中共自己的學者在總結蘇聯解體的「教訓」時便指出,蘇聯人民對戈巴契夫的失望源自於「渴望更好的沙皇」,並非是追求不同的政權或政體,而是渴求能有更好的統治者,當時絕大多數的蘇聯人民對領導人感到絕望和厭倦,也對蘇聯「大國敘事」的折磨無力承受、只希望當下能過正常生活,蘇聯人評價支持度極低的戈巴契夫執政時的蘇聯政府為「世界上最無恥的政府」;而今「希望習近平下台」的想法已經壟罩著神州大陸,就連小粉紅都出現高喊換人的奇景。
此時的習近平與中共讓人想起1989 年的西奧塞古與羅馬尼亞,當年年底西奧塞古下令強硬鎮壓「蒂米什瓦拉事件」,並動員10萬人到首都集會支持政權,未料在西奧塞古給自己「造勢」的集會上,群眾發聲支持蒂米什瓦拉的抗議者,甚至透過鼓譟終止了西奧塞古的演講,短短10天內羅馬尼亞戲劇性的「顛覆」了獨裁政權,掌權近四分之一個世紀的獨夫西奧塞古就在當年的耶誕節被軍事法庭「速審速決」,西奧塞古夫妻二人在兵營廁所前一塊空地被3名原先負責保護他們的護衛隊成員槍斃。
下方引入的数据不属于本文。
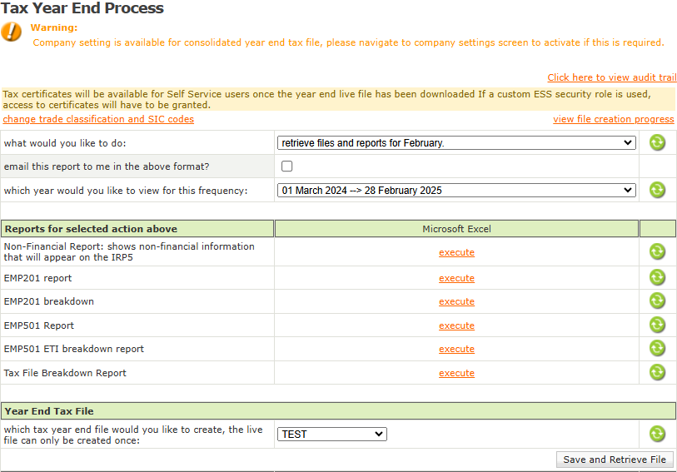Tick the email this report checkbox
Screen dimensions: 677x472
tap(287, 166)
「厭世春晚」對國際輿論來說,或許是國際對中共現況解讀與分析的素材,但對一路總加速至今的習氏中共來說,共產老大哥蘇聯的解體之路以及「中共與中國人的老朋友」西奧塞古的結局已經提供了足夠的警訊,所謂「以史為鏡可以知興替」,人民的麻木與冷漠是政權末日的「前奏」,是否會重蹈覆轍走向相同的宿命就看習氏中共的道路選擇了。